The Good Doctor: dimostrare che l’inclusione non è utopia

Dopo l’ascesa di Grey’s Anatomy pensavamo che fosse difficile trovare un’altra serie medical così ben fatta, eppure ci sbagliavamo. In onda per la prima volta nel 2018, negli anni la serie The Good Doctor ci ha rapito il cuore. 

The Good Doctor: autismo e medicina

Certamente uno dei primi fattori che ha dato a questa serie tutto il suo successo è la bravura di Freddie Highmore, che dai tempi della Fabbrica di Cioccolato, 17 anni fa, ci ha dimostrato il suo talento innato. Ma la rivoluzione di questa serie non è soltanto nella sua bellezza a livello di recitazione o di trama: seguire la storia di un ragazzo affetto da autismo che riesce non solo ad arrivare al massimo delle sue potenzialità, ma a diventare una figura di spicco in ambito medico ed a raggiunge il proprio sogno professionale, significa seguire una serie che ci insegna cosa davvero vuol dire la parola inclusione. Significa imparare a guardare oltre il nostro naso, significa dare una possibilità a tutti, in maniera indistinta, senza sciocchi pregiudizi e preconcetti.
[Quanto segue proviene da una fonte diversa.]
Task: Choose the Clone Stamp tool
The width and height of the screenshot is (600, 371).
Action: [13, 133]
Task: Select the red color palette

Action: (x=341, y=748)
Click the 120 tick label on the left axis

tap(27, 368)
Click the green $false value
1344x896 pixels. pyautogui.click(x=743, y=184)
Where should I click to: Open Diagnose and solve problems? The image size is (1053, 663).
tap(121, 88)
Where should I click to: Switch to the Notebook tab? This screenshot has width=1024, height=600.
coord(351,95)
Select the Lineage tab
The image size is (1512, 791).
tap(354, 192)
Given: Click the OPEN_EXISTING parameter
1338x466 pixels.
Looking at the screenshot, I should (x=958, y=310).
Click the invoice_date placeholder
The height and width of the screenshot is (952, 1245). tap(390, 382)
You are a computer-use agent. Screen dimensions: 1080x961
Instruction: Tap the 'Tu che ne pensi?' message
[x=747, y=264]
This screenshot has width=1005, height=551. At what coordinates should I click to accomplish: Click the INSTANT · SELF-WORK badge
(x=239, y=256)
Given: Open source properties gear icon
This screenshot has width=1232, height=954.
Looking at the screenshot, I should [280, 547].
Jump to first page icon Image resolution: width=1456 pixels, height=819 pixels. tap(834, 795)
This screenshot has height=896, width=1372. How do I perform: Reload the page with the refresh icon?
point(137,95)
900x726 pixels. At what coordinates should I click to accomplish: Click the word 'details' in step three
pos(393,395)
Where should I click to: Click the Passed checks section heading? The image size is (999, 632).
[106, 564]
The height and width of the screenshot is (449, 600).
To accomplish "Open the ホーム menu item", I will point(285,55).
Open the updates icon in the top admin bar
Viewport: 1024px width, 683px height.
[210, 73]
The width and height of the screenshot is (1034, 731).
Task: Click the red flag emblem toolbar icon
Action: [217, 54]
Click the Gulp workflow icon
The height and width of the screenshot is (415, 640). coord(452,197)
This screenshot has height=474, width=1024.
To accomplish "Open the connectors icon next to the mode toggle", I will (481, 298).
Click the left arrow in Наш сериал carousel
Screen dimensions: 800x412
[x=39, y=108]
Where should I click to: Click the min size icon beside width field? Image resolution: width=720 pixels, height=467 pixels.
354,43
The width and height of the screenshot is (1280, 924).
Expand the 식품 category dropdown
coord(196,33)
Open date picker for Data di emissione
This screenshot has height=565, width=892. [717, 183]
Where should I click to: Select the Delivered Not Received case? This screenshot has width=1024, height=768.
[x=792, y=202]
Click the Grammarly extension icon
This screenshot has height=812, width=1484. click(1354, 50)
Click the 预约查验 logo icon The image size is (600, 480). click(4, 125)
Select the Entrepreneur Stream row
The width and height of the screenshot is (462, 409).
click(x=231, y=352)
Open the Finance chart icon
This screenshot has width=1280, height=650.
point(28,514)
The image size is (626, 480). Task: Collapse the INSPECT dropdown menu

The Good Doctor e l’essenza dell’inclusione

La genialità di questa serie, insomma, è nel suo fondamento, che sradica pian piano dalla mente degli spettatori la convinzione che le disabilità siano un limite invalicabile. Più volte il personaggio principale, il dottor Shaun Murphy, ribadisce di essere consapevole della sua disabilità, ma spiega anche che essa non rappresenta tutta la sua identità, ma ne fa semplicemente parte. Questo semplice quanto complesso assunto è quello che dobbiamo sempre ricordare affinché la nostra società divenga a tutti gli effetti una società inclusiva, dove ogni condizione non è mai il punto d’arrivo, ma quello di partenza.